● Supplied passage:
————
FX market outlookPosted on Tuesday, February 20 2018 at 9:36 am GMT+0000
Dollar bounces from 3-year lows; business surveys and dairy auction due
Here are the latest developments in global markets:
- FOREX: The dollar index traded 0.4% higher on Tuesday, drawing some support from an uptick in the yields of longer-dated US Treasuries. The index rebounded on Friday after touching a fresh 3-year low, and has continued recovering since.
- STOCKS: US markets remained closed yesterday in celebration of the President’s day holiday. Earlier on Friday, the S&P 500 and the Dow Jones closed marginally higher, though the Nasdaq Composite fell 0.2%. Moreover, futures tracking the S&P, Dow, and Nasdaq 100 are currently in negative territory, suggesting that the turbulence in equity markets may still have some room to run. In Asia, most major indices were flashing red today. Japan’s Nikkei 225 and Topix closed 1.0% and 0.7% lower respectively, while in Hong Kong, the Hang Seng fell by 0.8% on its first day back from holidays. Chinese markets remain closed for the Lunar New Year festivities. In Europe, futures tracking the Euro STOXX 50 were little changed.
- COMMODITIES: Oil prices were mixed today, as the two major benchmarks moved in different directions. While WTI gained almost 0.2%, Brent crude declined by roughly 0.4%. While oil prices have recouped some of their losses in recent days, the outlook surrounding the oil market continues to be clouded by the continued surge in US production. On Friday, the US Baker Hughes oil rig count showed a further increase in the number of active oil rigs, providing a fresh signal that US output likely increased further from its record-high 10.27 million bpd. In precious metals, gold was 0.5% lower on Tuesday, as the recovery in the greenback made the dollar-denominated metal appear less attractive.
Major movers: De Guindos nominated for ECB Vice President; SPD votes on coalition government
Monday was relatively quiet in terms of price action, with most FX pairs seeing range-bound trading as US and Canadian traders were away on holiday. There were a few interesting news developments though, most notably the nomination of Spanish Economy Minister Luis de Guindos to succeed Vitor Constancio as the ECB’s Vice President.
————
● Listed records:
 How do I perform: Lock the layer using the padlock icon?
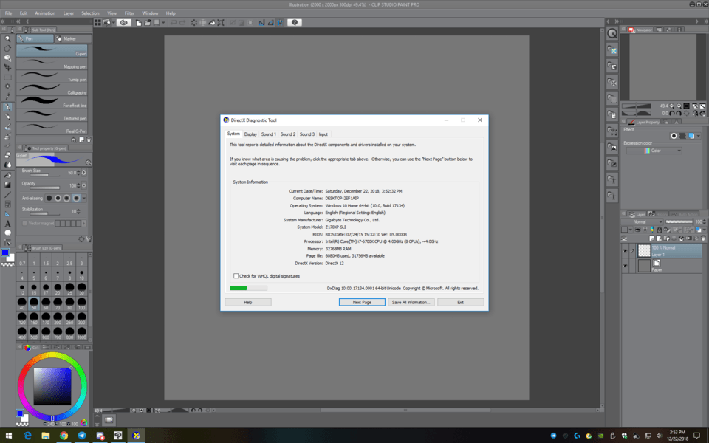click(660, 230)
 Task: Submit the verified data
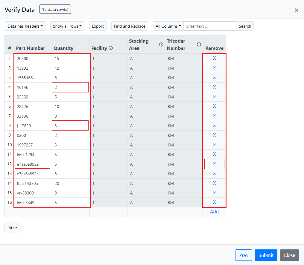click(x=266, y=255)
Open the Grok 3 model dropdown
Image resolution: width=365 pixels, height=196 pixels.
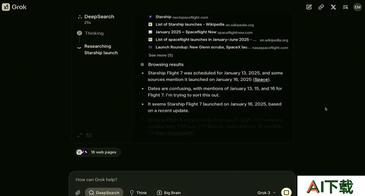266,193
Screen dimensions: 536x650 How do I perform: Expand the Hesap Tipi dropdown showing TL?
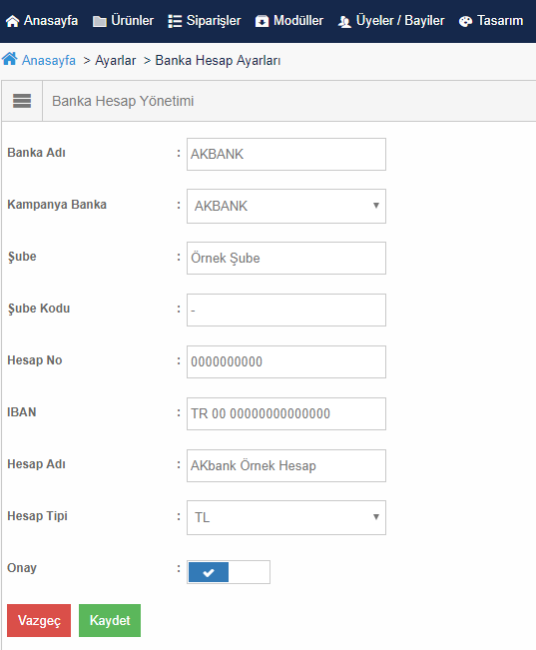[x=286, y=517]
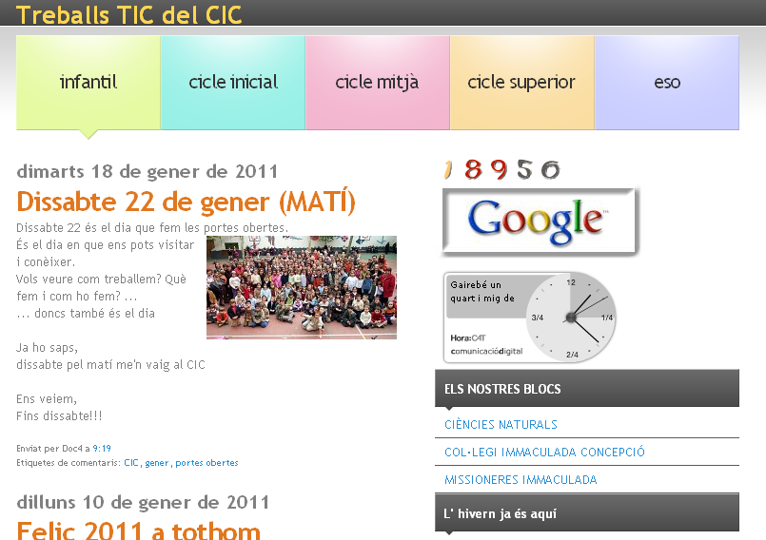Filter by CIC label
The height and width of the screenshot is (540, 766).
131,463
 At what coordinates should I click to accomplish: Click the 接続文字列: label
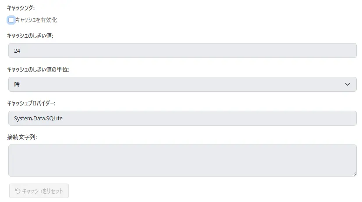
————
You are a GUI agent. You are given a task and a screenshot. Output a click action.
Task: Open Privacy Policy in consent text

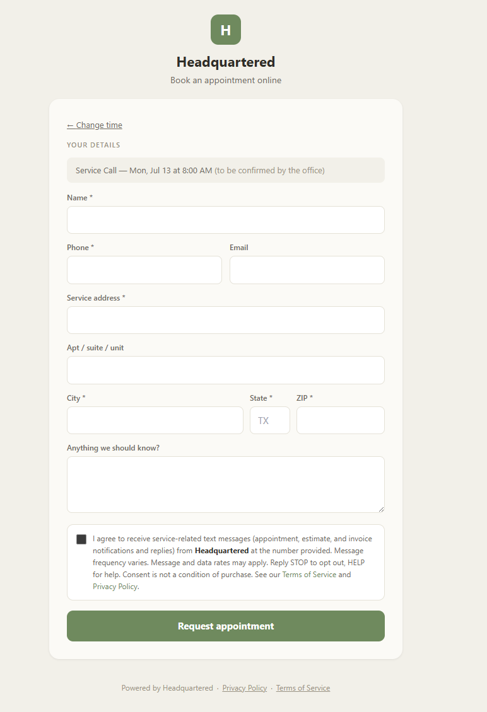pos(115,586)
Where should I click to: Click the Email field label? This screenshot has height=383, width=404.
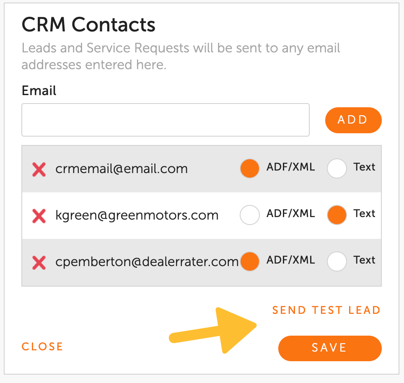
————
● Parts of the exercise:
1 > In the FX market outlook, rewrite the part that opens with the words "FX market outlookPosted" and closes with "continued recovering since.", swapping "Treasuries" for "government bonds".
2 > Carry the FX market outlook forward from the point at which it ends.

● Answers to the exercises:
1 >
FX market outlookPosted on Tuesday, February 20 2018 at 9:36 am GMT+0000
Dollar bounces from 3-year lows; business surveys and dairy auction due
Here are the latest developments in global markets:
- FOREX: The dollar index traded 0.4% higher on Tuesday, drawing some support from an uptick in the yields of longer-dated US government bonds. The index rebounded on Friday after touching a fresh 3-year low, and has continued recovering since.

2 >
While De Guindos is not anticipated to rock the boat in terms of policy, the nomination of a Southern European as ECB vice-chief has stoked speculation that the next ECB President after Draghi may be from central Europe, perhaps German or French. This is significant, since nations like Germany and France have traditionally favored a tighter policy stance. Thus, if somebody like Bundesbank chief Jens Weidmann is nominated to replace Draghi, then the ECB could well sail in a more hawkish direction over time.
Staying in Europe, today in Germany, the members of the SPD will begin voting in a postal ballot on whether their party should proceed with forming a coalition government with Merkel’s CDU. The results are not expected until March 4, the day that Italy will also head to the polls to elect its next government.
Sterling/dollar is nearly 0.3% lower today, extending the hefty losses it posted on Monday and Friday. A cocktail of soft UK retail sales, a recovering dollar, and some comments from the EU’s top Brexit negotiator are the culprits behind the pair’s recent underperformance. On Friday, EU chief negotiator Michel Barnier said the UK’s red lines close the door to a Swiss or Norwegian model for Brexit, enhancing the narrative that these talks are still far from bearing fruit.
Elsewhere, the minutes from the Reserve Bank of Australia’s (RBA) latest policy gathering released overnight packed few surprises. Policymakers reiterated the key risks they see as clouding the economy’s outlook, such as the high levels of household debt and the subdued growth in wages. Aussie/dollar stumbled after the release, but recouped its losses to trade even higher in the following hours.
In trade news, the US Commerce Department recommended on Friday that the US imposes heavy tariffs on steel and aluminum imports. If enacted, such measures would probably escalate further the trade tensions between the US and China, not least because China has already warned it may retaliate to such an action.
Day ahead: Business & consumer confidence surveys and bi-weekly milk auction on the horizon
The ZEW institute’s surveys gauging economic sentiment and current conditions in Germany, eurozone’s largest economy, will be made public at 1000 GMT. Both releases are expected to reflect a decline in February after January’s surge. A related survey from the European Commission’s Directorate General for Economic and Financial Affairs covering the whole of the euro area – February’s flash consumer confidence – is scheduled for release at 1500 GMT. It also projects a dip in consumer confidence after rising to its highest since 2000 in January.
Out of the UK, the Confederation of British Industry’s monthly order book balance, gauging factory activity, will be released at 1100 GMT. The measure is anticipated to further ease in February; in December it touched a near 30-year high as British manufacturers were supported by strong export demand.
The bi-weekly milk auction is due around 1400 GMT; the release is tentative, lacking a specific time of release. Dairy products are New Zealand’s largest goods export earner, thus kiwi pairs will be eyed as the reading goes public.
Canadian wholesale trade data for the month of December are scheduled for release at 1330 GMT.
Swedish central bank Governor Stefan Ingves will be talking about the economy and monetary policy at 1730 GMT.
As the earnings season continues, Walmart and Home Depot will be among companies releasing results in the US.